20 June 2013
South Africa’s current account deficit narrowed from 6.5% in the fourth quarter of 2012 to 5.8% of gross domestic product (GDP) in the first quarter of 2013, the Reserve Bank said on Wednesday.
“With the value of merchandise exports advancing at a slightly firmer pace compared to merchandise imports, the trade deficit narrowed from R86.1-billion in the fourth quarter of 2012 to R78.2-billion in the first quarter of 2013,” the central bank said in its June quarterly bulletin.
Consistent with the pick-up in world economic activity, global trade volumes gained further momentum in the first quarter of 2013.
The shortfall on South Africa’s services, income and current transfer account with the rest of the world, which had remained broadly unchanged since the second quarter of 2012, improved markedly in the first quarter of 2013, supporting the improvement in the country’s trade balance.
“Consequently, the deficit on the current account of the balance of payments narrowed from R212.6-billion in the fourth quarter of 2012 to R190.9-billion in the first quarter of 2013,” the Bank said. “As a ratio of the country’s gross domestic product, the deficit came to 5.8 percent in the first quarter of 2013, noticeably lower than the 6.5 percent registered in the preceding quarter.”

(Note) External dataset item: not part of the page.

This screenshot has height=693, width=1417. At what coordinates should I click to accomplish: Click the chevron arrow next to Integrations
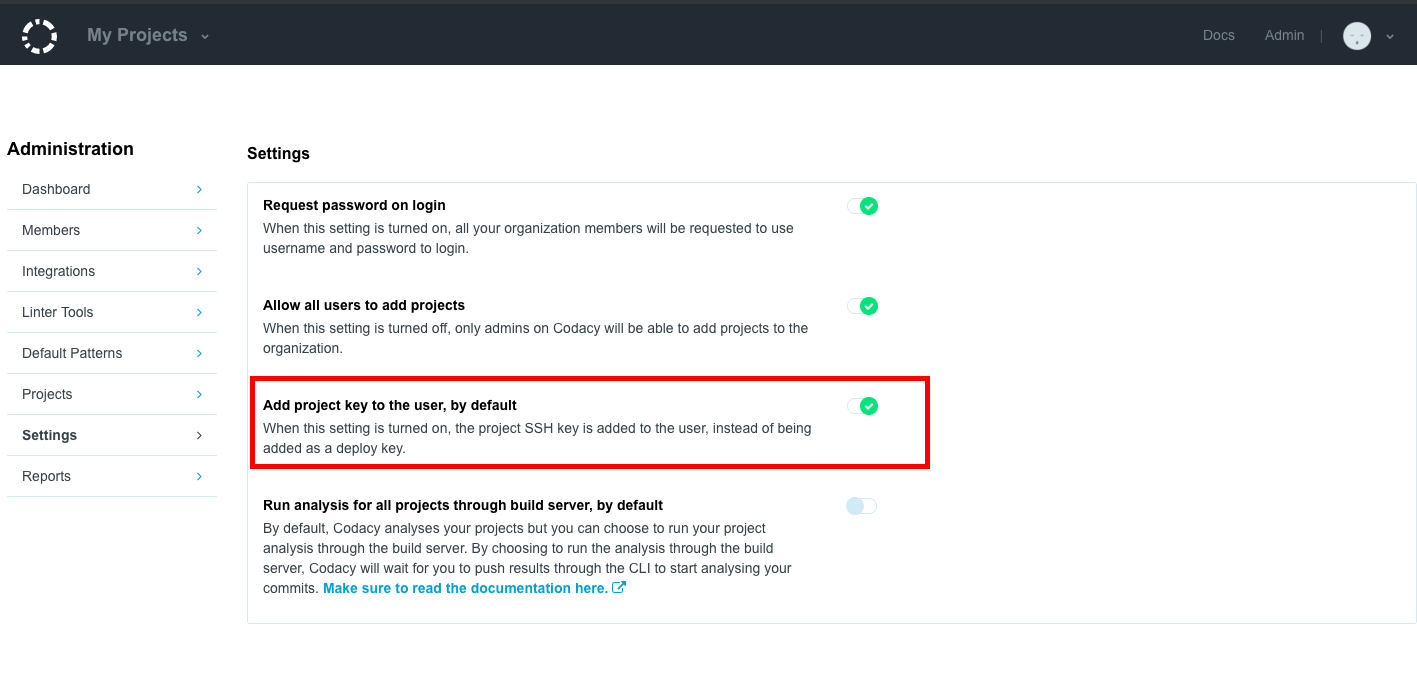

According to the bulletin, the volume of mining and manufactured goods exported from South Africa increased in the first quarter of 2013.
“At the same time, the export earnings of South African producers continued to benefit from the lower exchange value of the rand which extended into the first quarter of 2013. As a result, the value of merchandise exports advanced by 11.9% to R800.1-billion in the first quarter of 2013, up from R715-billion in the fourth quarter of 2012,” the Bank said.
Some analysts had expected the deficit to have risen sharply.
Nedbank said the narrower deficit was encouraging, but said the shortfall still remained large and that the rand was still vulnerable.
“The balance of payments will remain under pressure in 2013,” the Bank said. “Trade performance will remain lacklustre as long as the global environment remains unfavourable. More domestic production disruptions, mainly labour strikes, would add to the weak external trade account.”
Nedbank added that general economic conditions remained weak.
“Today’s numbers confirm that general economic conditions remain weak, with significant downside risks. Risks to the inflation outlook remain high due to further weakness of the rand.
“We expect the Reserve Bank to continue striking a balance between weak growth and rising inflation by maintain its accommodative monetary policy stance well into 2014.”